Spire Sports + Entertainment, which recently purchased the Cup charter of former NASCAR championship team Furniture Row Racing, has branched out, taking a minority ownership share in the Rapid City (South Dakota) Rush of the 27-team East Coast Hockey League.

Spire co-founders Jeff Dickerson and T.J. Puchyr will become active minority partners in the Rush, hoping to bring the team back to past prominence.

“We aren’t going to be saviors here,” Spire co-founder Jeff Dickerson said in a press conference at the team’s Rushmore Plaza Civic Center home. “There’s no magic bullet. It’s going to take all of us to create the culture that builds excitement and value. The city loves the Rush and we hope to get it back to where it was.”

Rush majority owner, Rapid City businessman Scott Mueller, sees better days ahead for his club.

“The biggest thing is (Spire’s) sports industry knowledge,” Mueller said, according to the Rapid City Journal. “It’s about putting people in seats, selling advertising and they have a lot of knowledge on that. (Dickerson) sees so many venues, and I think he’s going to be involved in changes that are needed.

“We’ve taken some steps in the last few months. These are great days for us, and we’re really excited about our future.”

The Rush is mired in sixth place in the ECHL’s seven-team Mountain Division.
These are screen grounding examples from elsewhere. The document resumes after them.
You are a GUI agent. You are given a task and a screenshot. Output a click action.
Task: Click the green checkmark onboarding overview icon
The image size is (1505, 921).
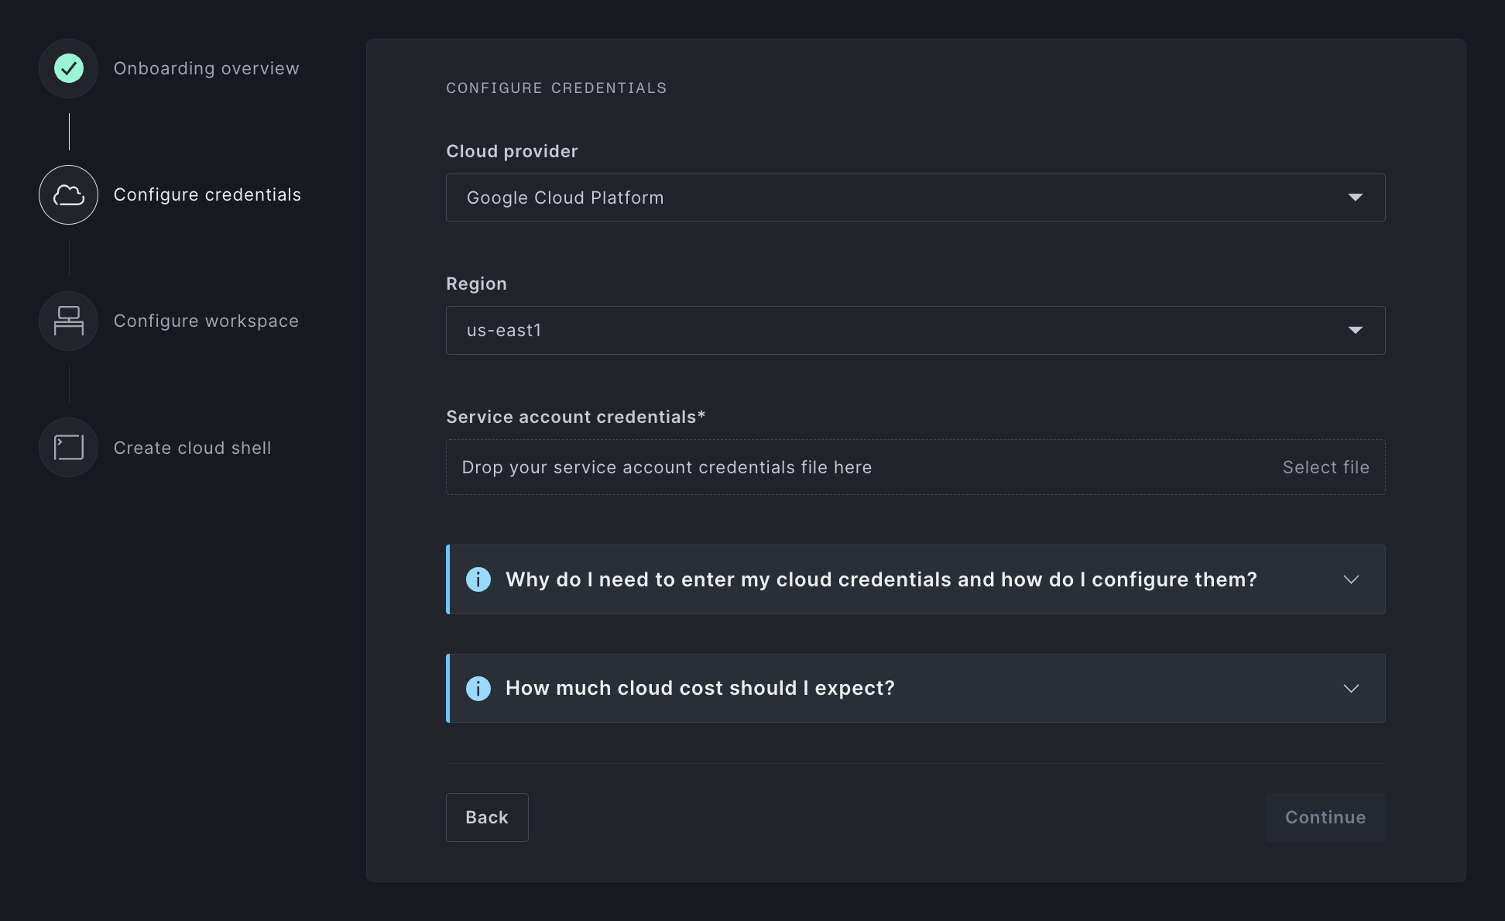69,68
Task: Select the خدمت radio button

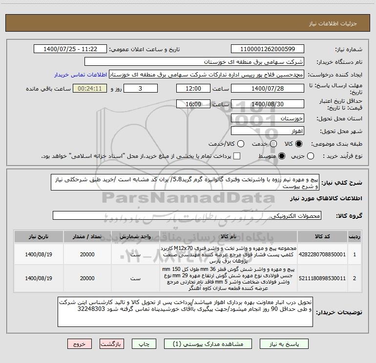Action: pos(273,144)
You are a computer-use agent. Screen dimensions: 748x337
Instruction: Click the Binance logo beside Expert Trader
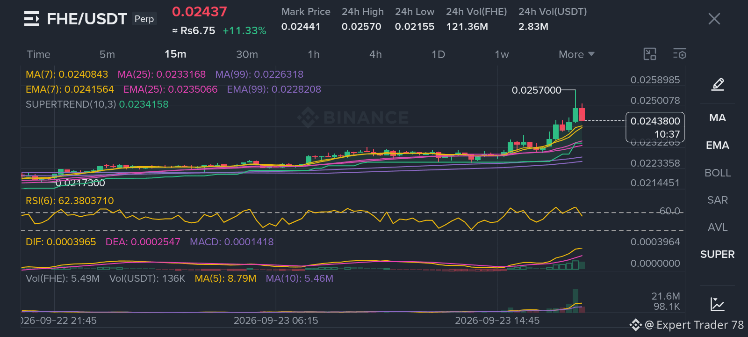635,325
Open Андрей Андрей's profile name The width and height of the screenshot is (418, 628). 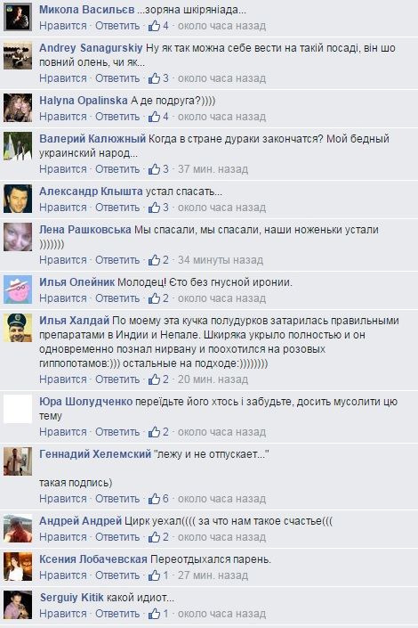[80, 521]
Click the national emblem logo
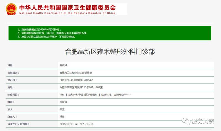 (11, 9)
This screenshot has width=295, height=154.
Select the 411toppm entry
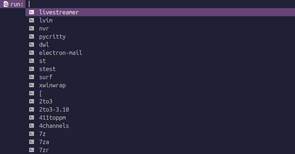pyautogui.click(x=160, y=118)
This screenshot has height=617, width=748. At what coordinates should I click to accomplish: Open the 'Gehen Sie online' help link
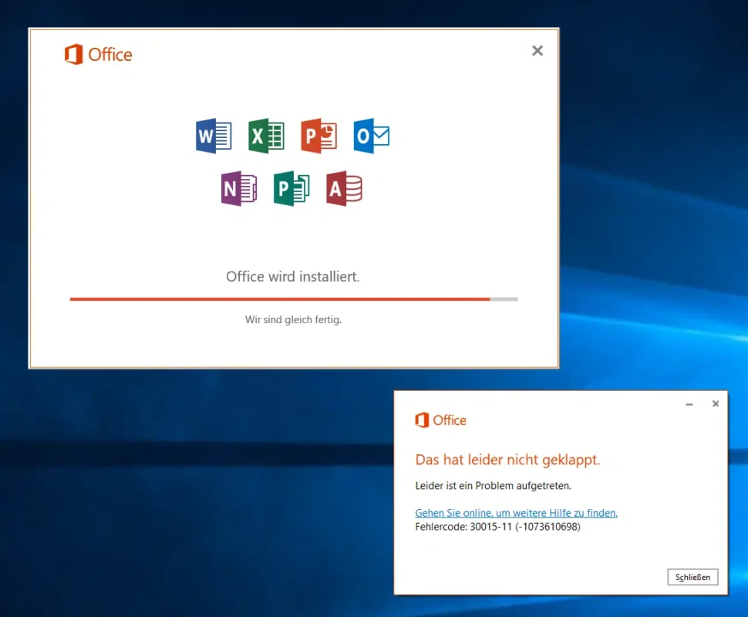[516, 513]
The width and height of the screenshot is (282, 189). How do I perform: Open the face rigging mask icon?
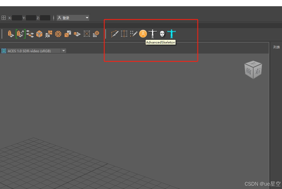[x=162, y=34]
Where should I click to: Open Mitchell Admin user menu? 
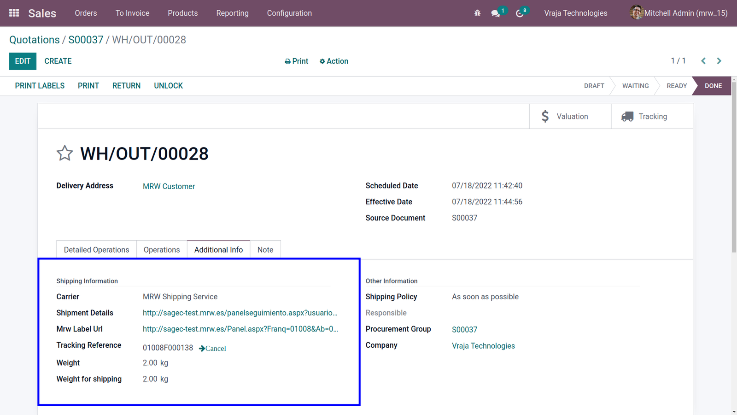coord(679,13)
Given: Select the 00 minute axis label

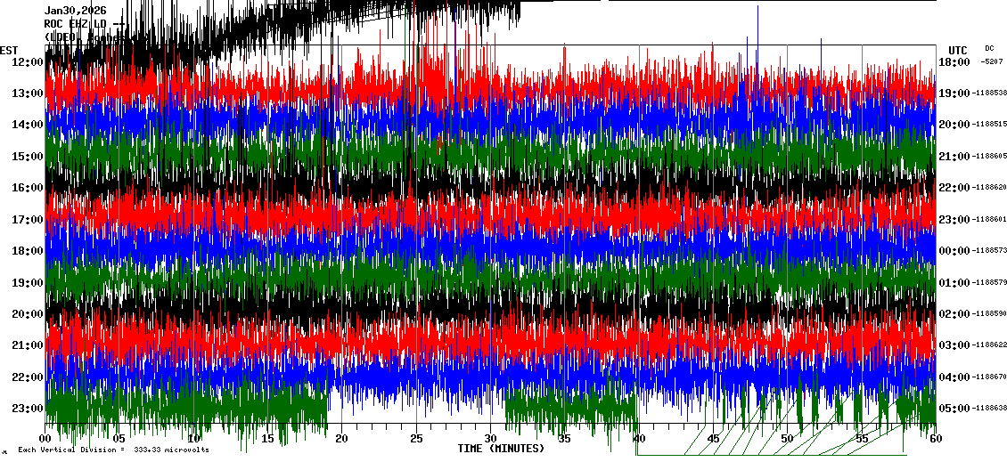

In addition to purchasing Furniture Row Racing’s charter, Spire represents several race car drivers including NASCAR’s Kyle Larson, Landon Cassill, Ross Chastain, Justin Haley, Todd Gilliland, Garrett Smithley and Vinnie Miller and IndyCar’s James Hinchcliffe.

Spire isn’t the only NASCAR Cup team owner involved in other sports. Roush Fenway Racing’s co-owner John Henry owns Major League Baseball’s Boston Red Sox and the Liverpool Football Club of soccer’s Premier League, while Chip Ganassi previously was a minority owner in MLB’s Pittsburgh Pirates. Felix Sabates, who also holds a minority ownership stake in Chip Ganassi Racing, is also a minority owner of the NBA’s Charlotte Hornets.

“We have been looking for several years to find something in minor league sports and see if what we do in motorsports translates to this space,” Puchyr said, according to The Journal. “Our due diligence indicates that it does.”